======== SUPPLIED DATA ========

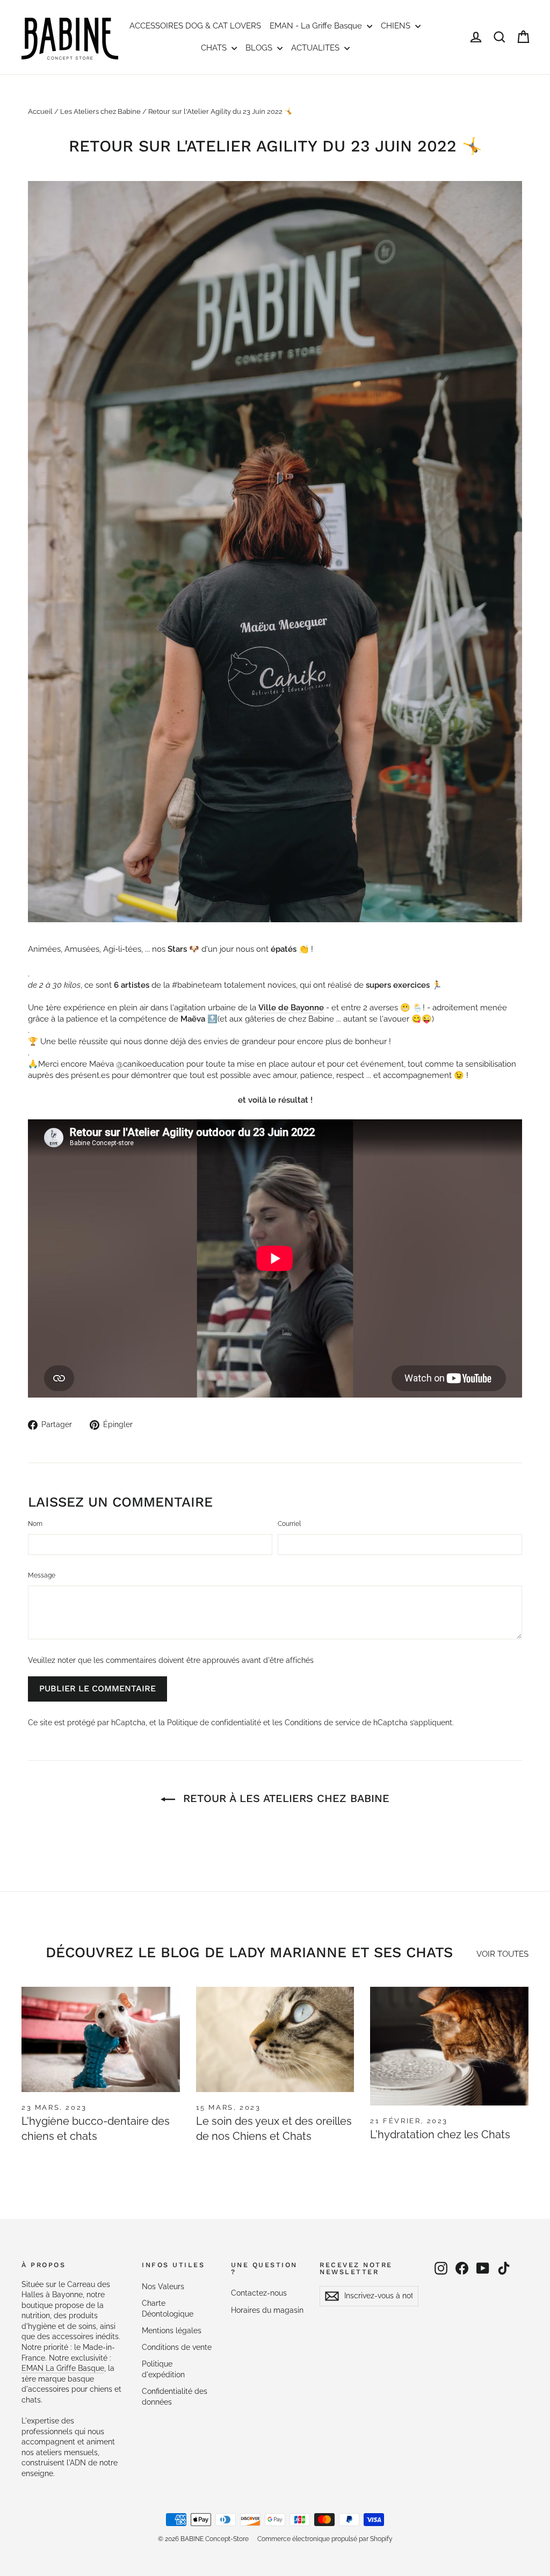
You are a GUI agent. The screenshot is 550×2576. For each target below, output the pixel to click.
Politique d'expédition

========
======== SUPPLIED DATA ========

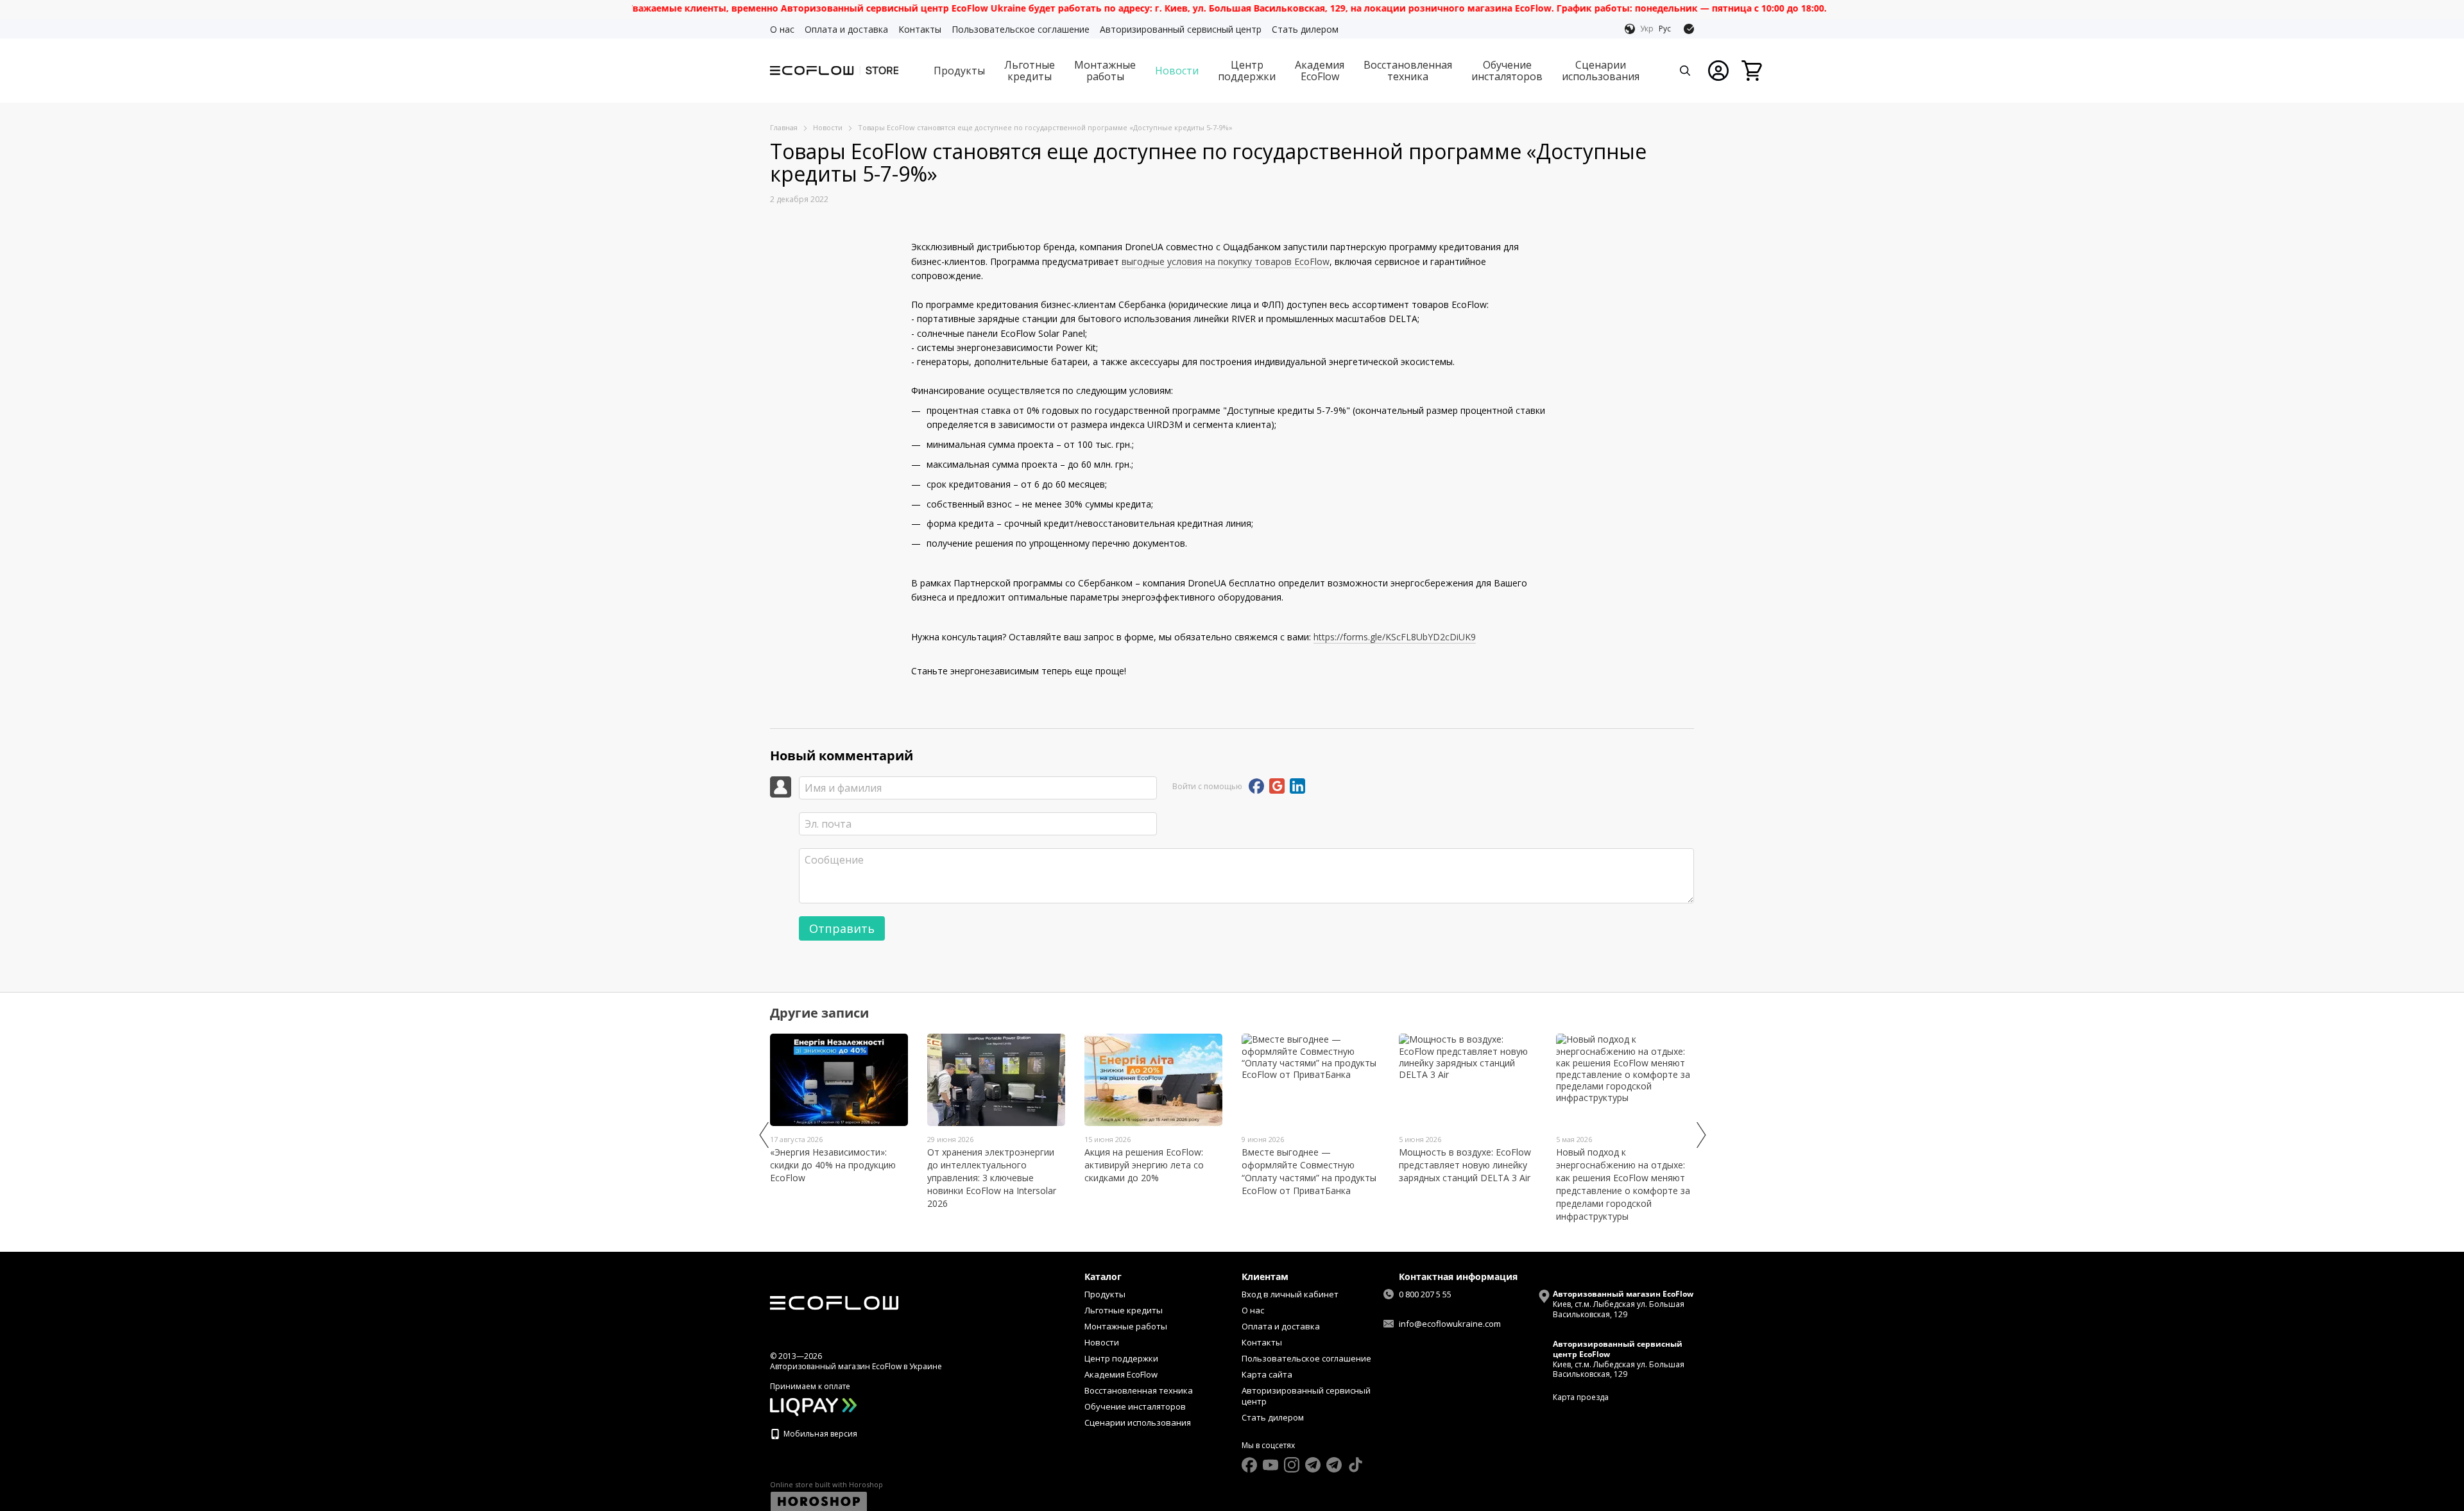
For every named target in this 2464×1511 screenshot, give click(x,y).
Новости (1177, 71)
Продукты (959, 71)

========

▸ DIRECTIONS
Using the entries above, return exactly the lines from the line with "You are a GUI" to the line with "Politique d'expédition", counting both of those lines.

▸ RESULT OF THE TASK
You are a GUI agent. The screenshot is 550×2576. For each target below, output the pixel to click.
Politique d'expédition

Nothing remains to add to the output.